Domain 2: Implementation and Integration (26%)

Bedrock Agents: Action Groups (Lambda functions) + Knowledge Bases + Prompt Templates + Session Management. Action Groups rely on OpenAPI (Swagger) schema uploaded to Amazon S3.

🧠 Memory Hook: Agent = "Brain (FM) + Hands (Action Groups) + Memory (Knowledge Bases)"

Model Context Protocol (MCP): Standardised interface (JSON-RPC 2.0 over HTTP or stdio) for agent-tool interactions. MCP servers via Lambda (stateless) or Amazon Elastic Container Service (Amazon ECS) (complex tools).

🧠 Memory Hook: MCP = "USB-C for AI agents, one plug fits all tools"

Agent Frameworks: Strands Agents, AWS Agent Squad, Amazon Bedrock AgentCore for autonomous systems with memory and state management.

Agent Memory: Short-term (chat history via Sessions and Events).
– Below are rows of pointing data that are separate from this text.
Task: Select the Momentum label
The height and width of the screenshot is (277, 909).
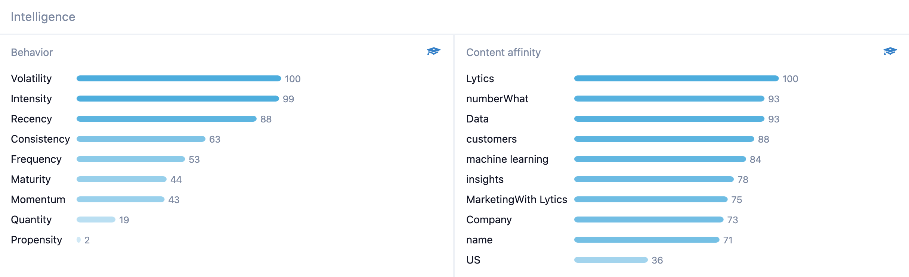Action: click(x=38, y=199)
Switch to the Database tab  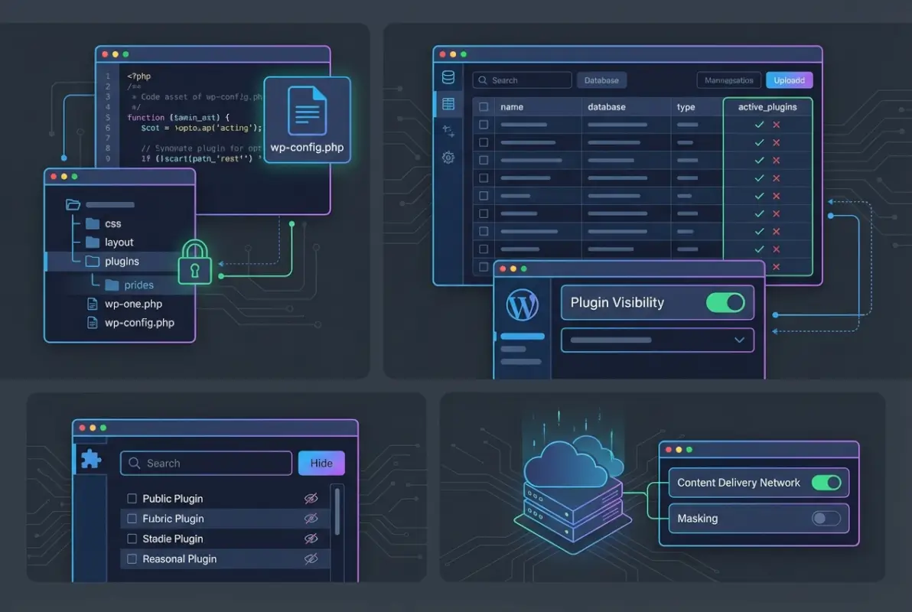point(601,80)

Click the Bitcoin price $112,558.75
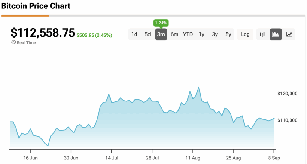(x=43, y=33)

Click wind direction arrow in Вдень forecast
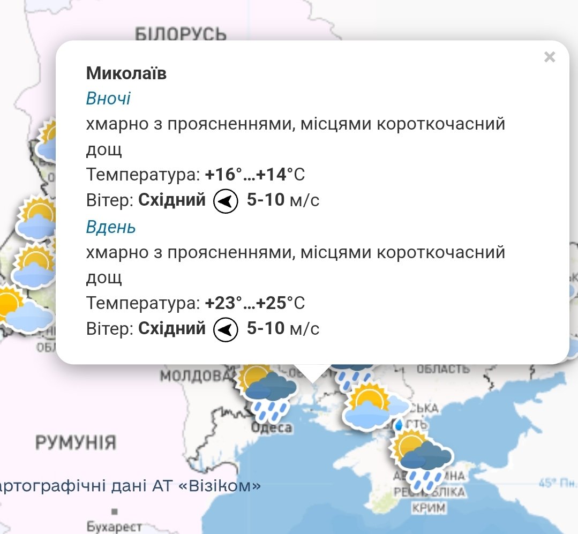coord(226,329)
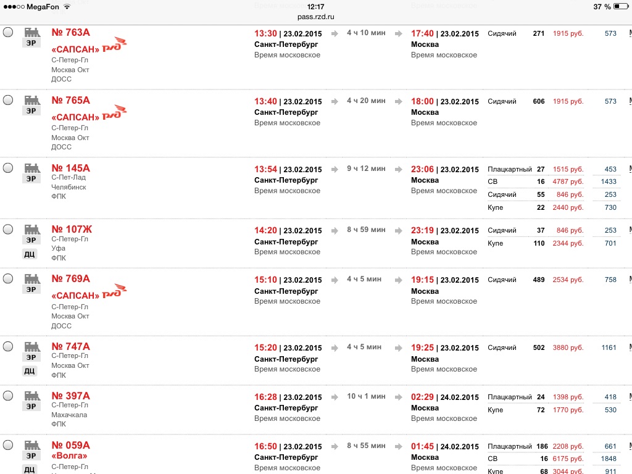
Task: Click the 2344 руб. Купе price for № 107Ж
Action: click(x=568, y=243)
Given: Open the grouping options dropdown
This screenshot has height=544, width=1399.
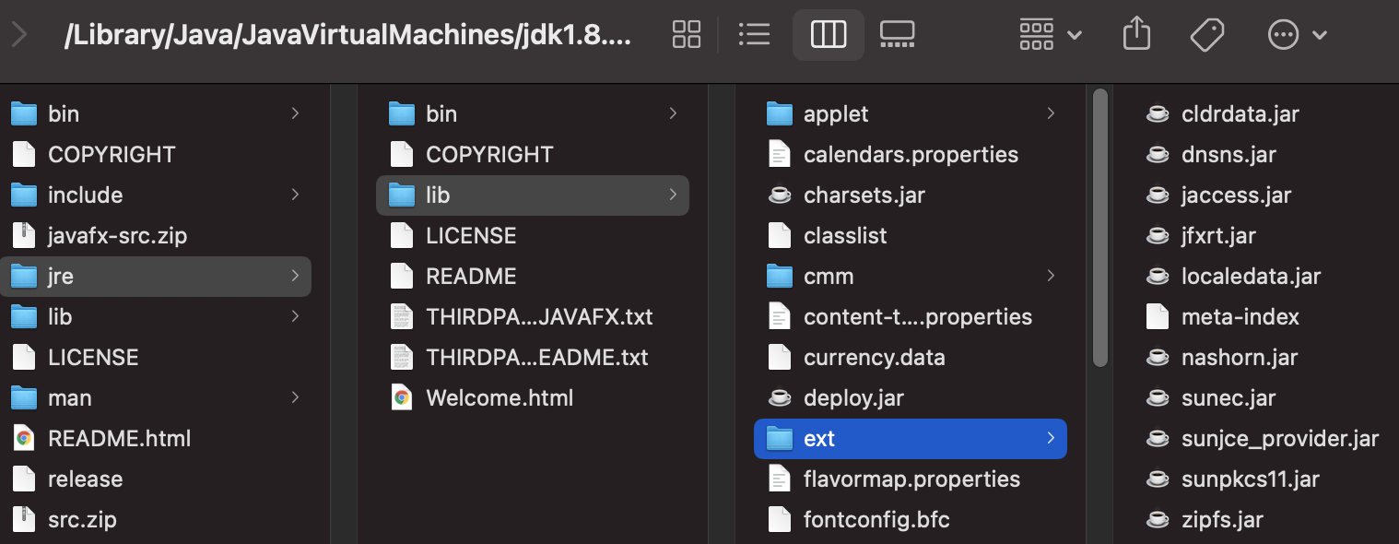Looking at the screenshot, I should [x=1049, y=34].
Long-term (extracted insights, user preferences stored as Memory Records). AgentCore Memory provides scalable, serverless storage.

Multi-Agent Workflows: Orchestrator delegates subtasks to worker LLMs, Synthesizer combines results. Chain of Sequence (sequential) or Parallelisation (concurrent execution, voting).

🧠 Memory Hook: Multi-agent = "assembly line with a foreman (orchestrator) and workers"

Amazon Bedrock Flows: Multi-step workflow orchestration with visual builder or JSON. Chain models, prompts, and conditions.

Sync vs Async Inference: Sync for real-time (InvokeModel); async for batch/long-running (InvokeModelWithResponseStream). Amazon Simple Queue Service (Amazon SQS) for async patterns.

Step Functions: Complex multi-service workflows, human-in-the-loop, error handling, parallel processing.

⚠️ Exam Trap: Step Functions for complex orchestration; Bedrock Agents handle simple multi-step tasks automatically

API Patterns: REST (Amazon API Gateway), GraphQL (AWS AppSync with real-time subscriptions), WebSockets for streaming.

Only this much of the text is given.